Le Regioni stanno aspettando il riconoscimento di circa 400 milioni di euro per il 2021 e circa altrettante per il 2022 per ripianare le spese per il contrasto a Covid e le vaccinazioni (fondi necessari per investimenti nella sanità regionale e nell’assunzione ragionata del personale necessario). Il Presidente della Toscana, Eugenio Giani, durante l’incontro degli “Stati Generali della salute in Toscana”, che si è svolto pochi giorni fa a Firenze, ha chiesto al ministro Roberto Speranza indicazioni sulle vaccinazioni (quarte dosi a tutti?, solo ai soggetti fragili?, su base obbligatoria o facoltativa?) in quanto ogni decisione richiede un’organizzazione diversa e le Regioni non possono trovarsi impreparate ad affrontare l’autunno. La regola aurea è quella di verificare l’efficacia degli interventi e ordinarli per l’impegno di risorse richiesto (e non in base al consenso elettorale).


Il panorama internazionale

Quello che è certo è che a livello mondiale il virus è tutt’altro che annientato e si sta evolvendo nelle aree più povere, dove vengono a mancare anche le più basilari norme igienico-sanitarie e nei teatri di guerra, dove una tecnica messa in atto da alcuni eserciti è proprio quella di provocare situazioni disperate per fiaccare la resistenza dell’avversario. Quali conseguenze questo può avere sulle popolazioni è del tutto imprevedibile in un mondo che aveva visto nella globalizzazioni e nel libero scambio una possibilità di sviluppo illimitata. Inevitabile che in questo scenario che organismi dell’Onu (Organizzazione Mondiale della sanità e Organizzazione Mondiale del Commercio) si stiano attivando per impedire degenerazioni incontrollate.

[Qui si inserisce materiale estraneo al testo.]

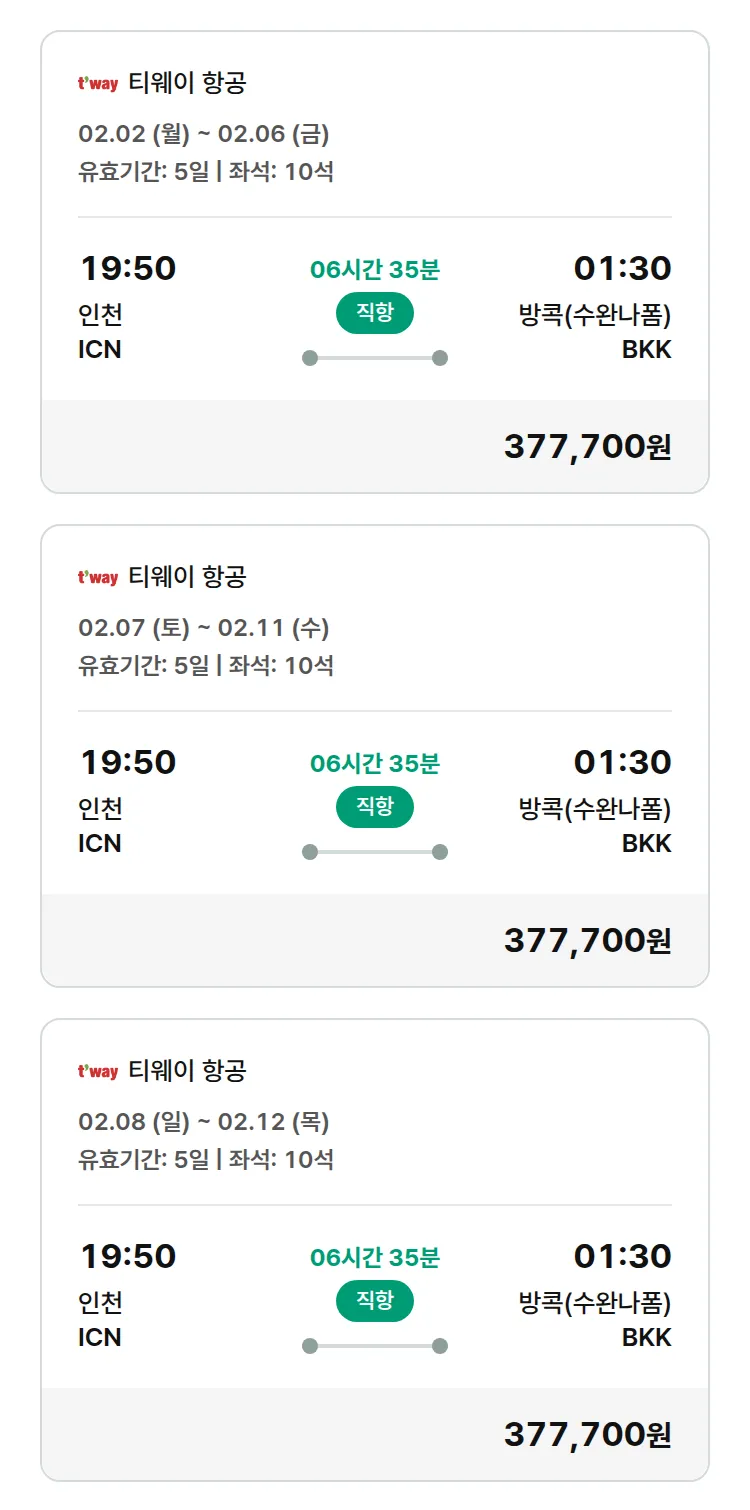Open the 02.08 (일) ~ 02.12 (목) date range
Screen dimensions: 750x1510
click(204, 1122)
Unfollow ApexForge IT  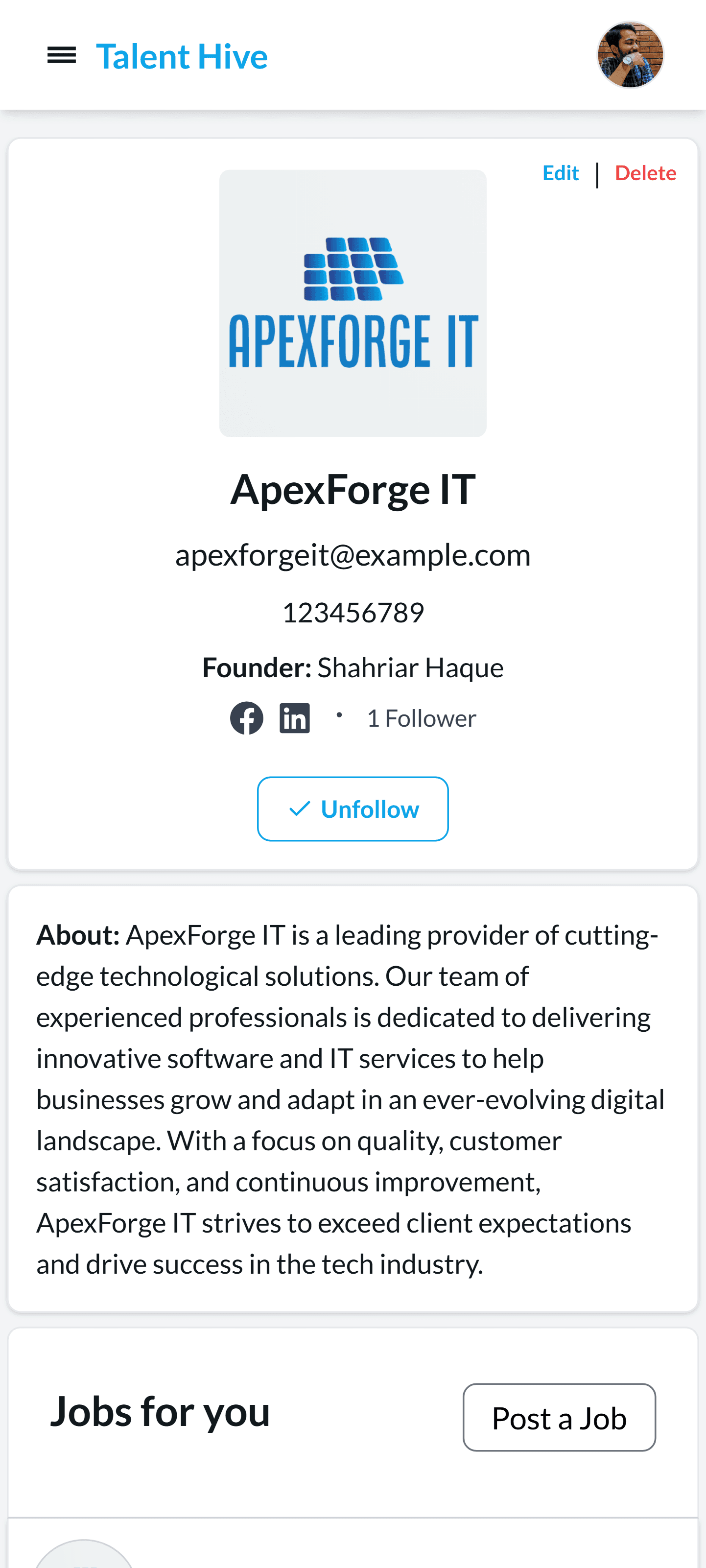coord(353,809)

L’argomento si presta a facile allarmismi per cui è necessario mantenere l’argomento nell’alveo dei rigidi parametri delle scienze epidemiologiche e attivare tutte le forme di monitoraggio possibili. Il prospettare la ripresa della pandemia a settembre parte dal fatto che ancora nei primi giorni di giugno, nonostante il caldo record, si registrano decine di migliaia di nuovi casi al giorno (sia in valore assoluto che in proporzione, più alta rispetto alla situazione italiana) e che, di conseguenza, è ipotizzabile una ripresa con i freddi autunnali.

L’esperienza maturata in questi due anni dovrebbe aver fornito il know how per affrontare la situazione in modo razionale potendo contare, oltre che su vaccini più mirati, in un più tempestivo riconoscimento diagnostico della patologia, in maggiori potenzialità terapeutiche e una minore paura ad affrontare il problema. Ma tutte queste maggiori conoscenze devono essere messe a frutto per programmare il futuro prossimo, non per ignorare l’esistenza del problema: forse oggi il pericolo maggiore che stiamo correndo per accondiscendere ad un demagogismo a buon mercato che ci porta a rifiutare qualsiasi misura di prevenzione.